In Genesis one we see what can best be described as a “counter-myth,” a story that intentionally resembles myths that proceeded it, the geo-centric cosmology of culture that surrounded it (as the above picture shows), but is crafted through the covenant relationship with God the people had in order to counter pagan ideas of worshiping the wrong things like kings or the sun. Thus, the idea that Genesis one has “mythic” qualities does not disprove its enduring theological worth. Far from, it shows its incarnational beauty. This passage is offered in the form or medium of a nonscientific counter-myth (which is how the ancient people thought), yet its enduring message or substance is that God is creator, nothing else is, the creation is good, life-giving ordered, and beautiful, and humans are made in God’s image, designed to inherent dignity and to find themselves in him’s love.

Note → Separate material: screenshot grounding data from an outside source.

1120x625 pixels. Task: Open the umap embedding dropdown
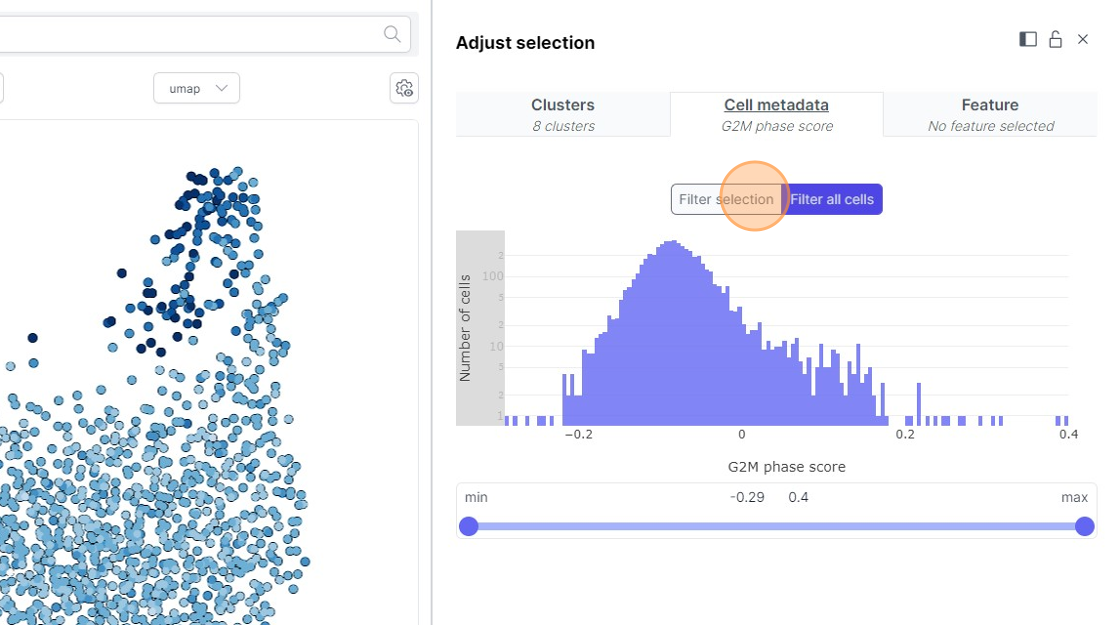tap(196, 88)
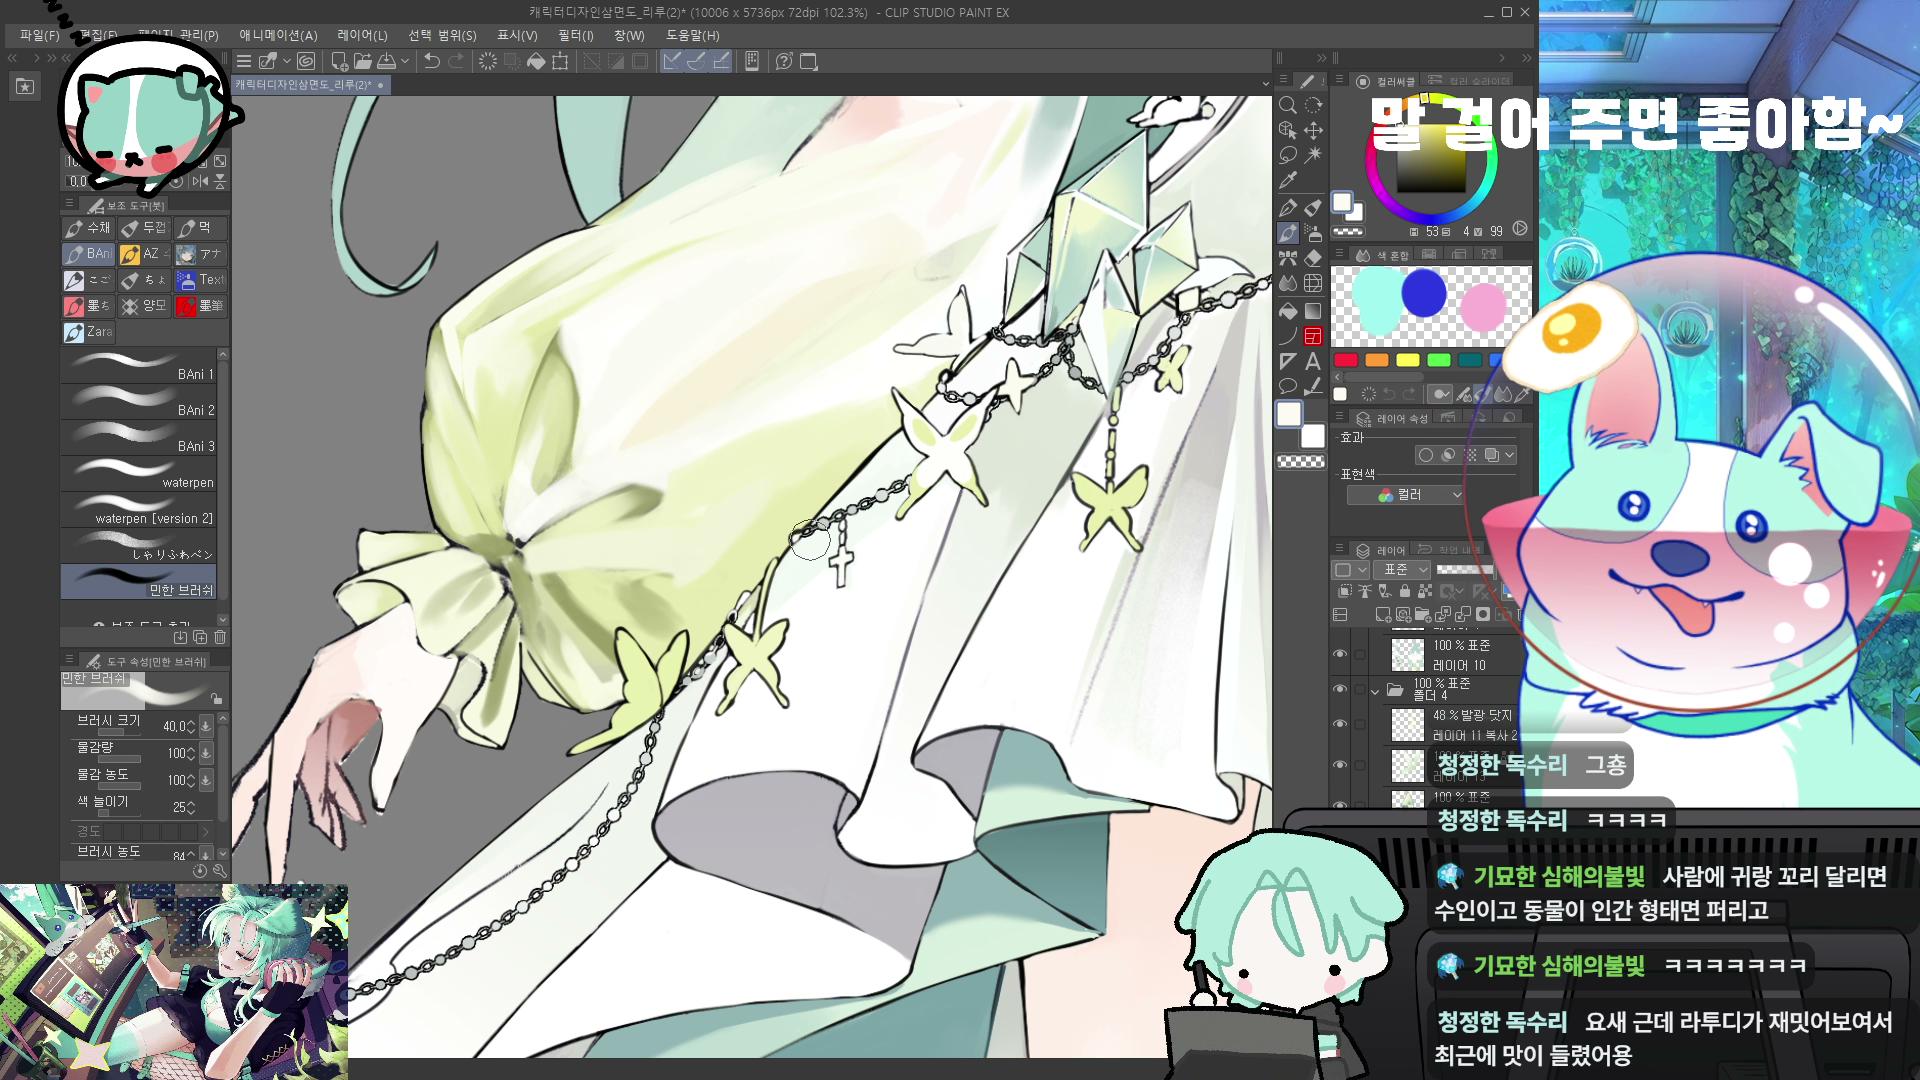Select the Eyedropper tool

click(1288, 180)
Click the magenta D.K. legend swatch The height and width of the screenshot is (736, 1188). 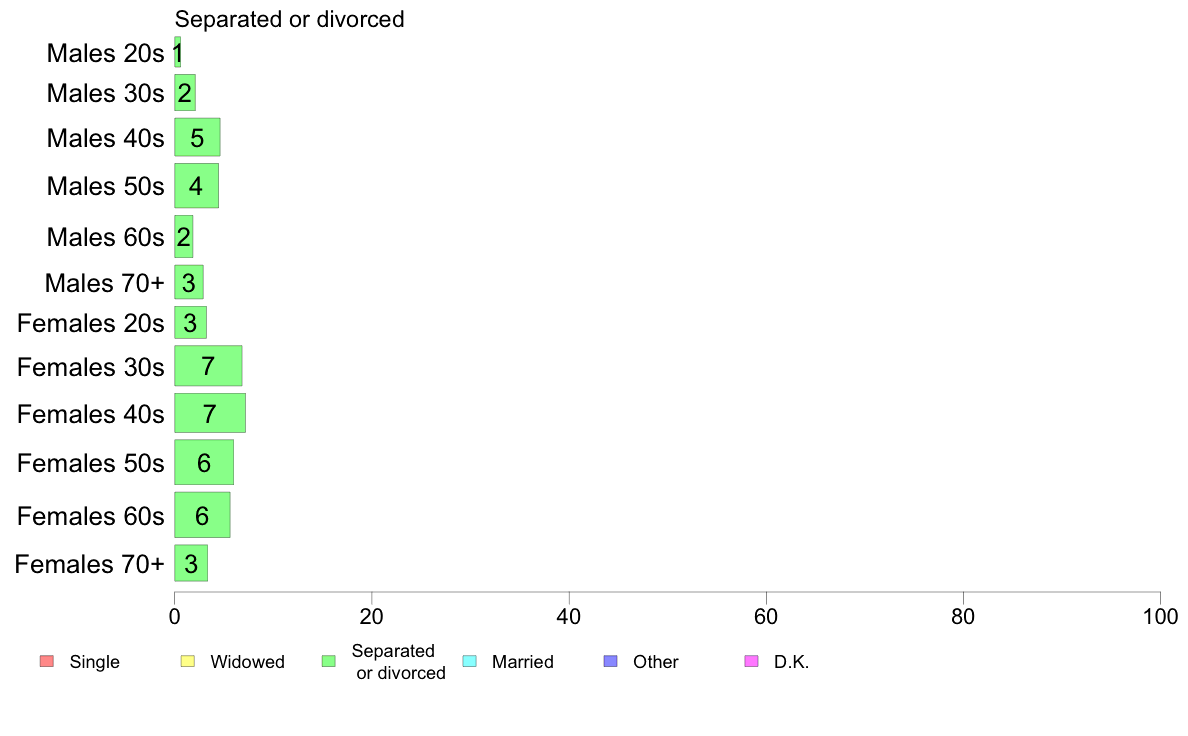tap(752, 661)
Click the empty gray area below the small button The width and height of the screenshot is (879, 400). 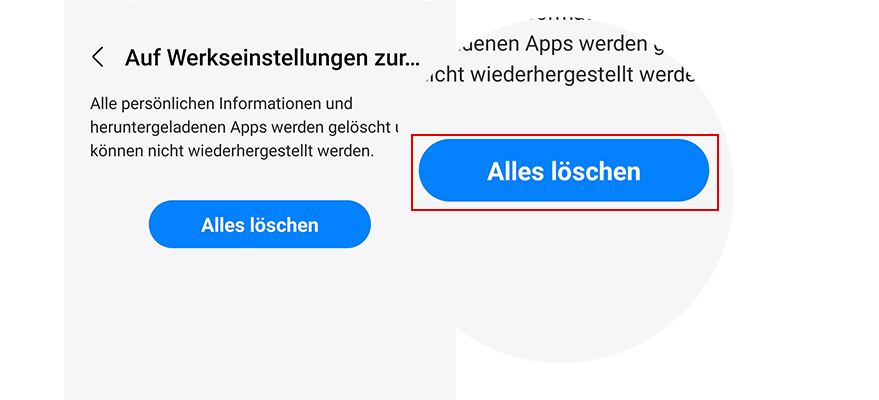(260, 325)
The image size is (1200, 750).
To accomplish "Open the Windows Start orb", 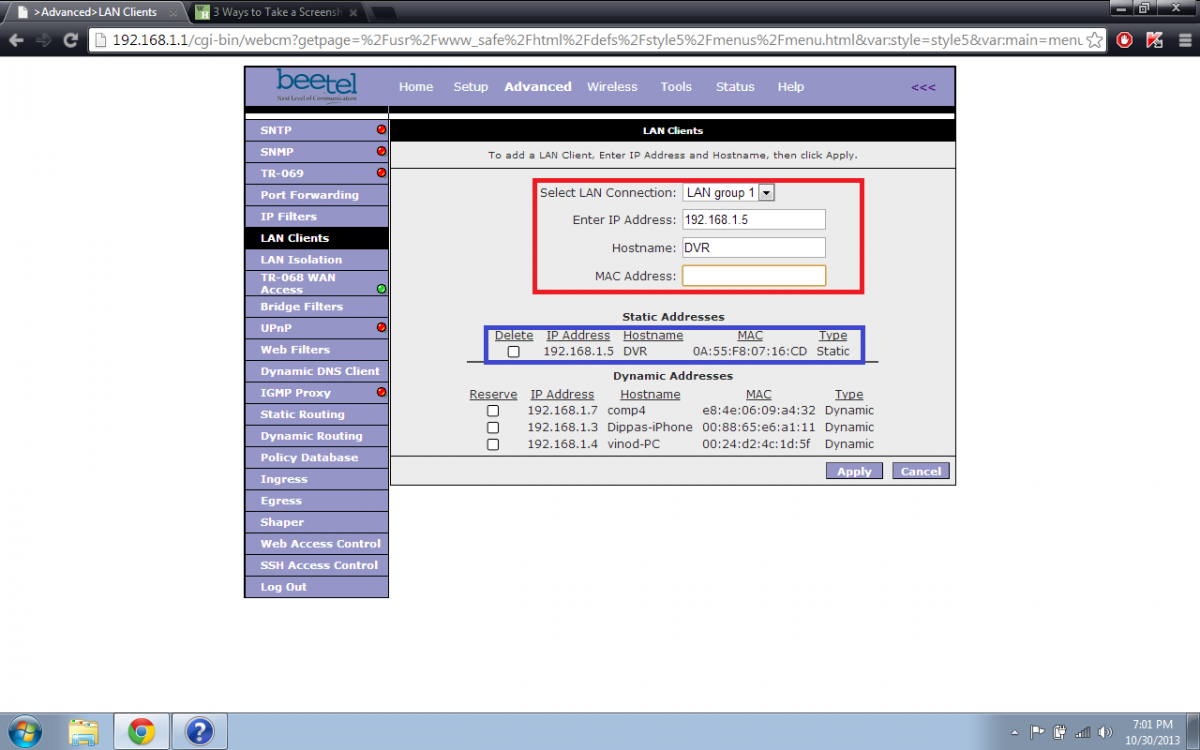I will pos(24,731).
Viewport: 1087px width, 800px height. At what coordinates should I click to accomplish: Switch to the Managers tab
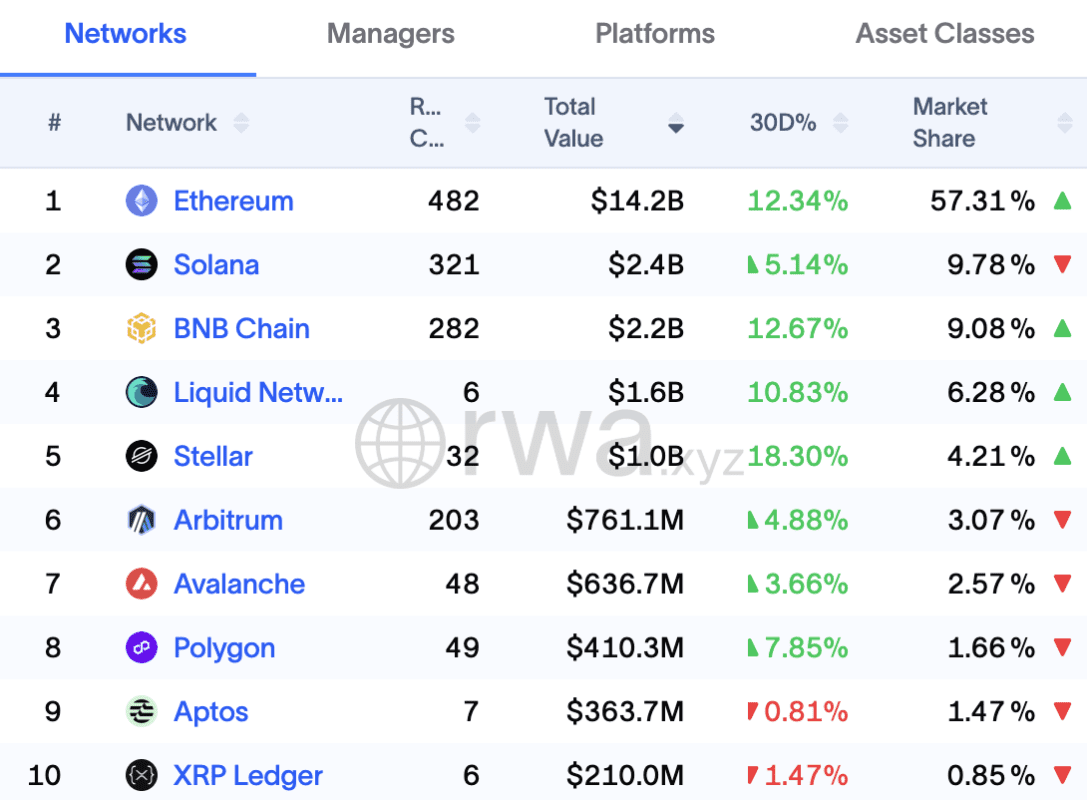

Genesis one becomes a scandal to people who refuse to take their hermeneutical responsibility seriously. Young-earth creationists and other creationists assert that this passage should be taken as a literal scientific description of the earth. However, as we will see, I get frustrated with creationists, because for all their talk of taking the text seriously, they do everything possible to dismiss the actual details of the text. Creationism is really an arbitrary picking and choosing of what Genesis says and how it says it in order to make the doctrine of creation about something that is quite incidental.

There are some very good reasons not to take Genesis one as offering a scientific description of the creation of the world. Not doing so is the most consistent way to interpret it. In fact, I will go so far as to say that if we do take it as a historical description of the material origins of us and the cosmos, we force the text to contradict itself, reducing a literalistic strategy to absurdity.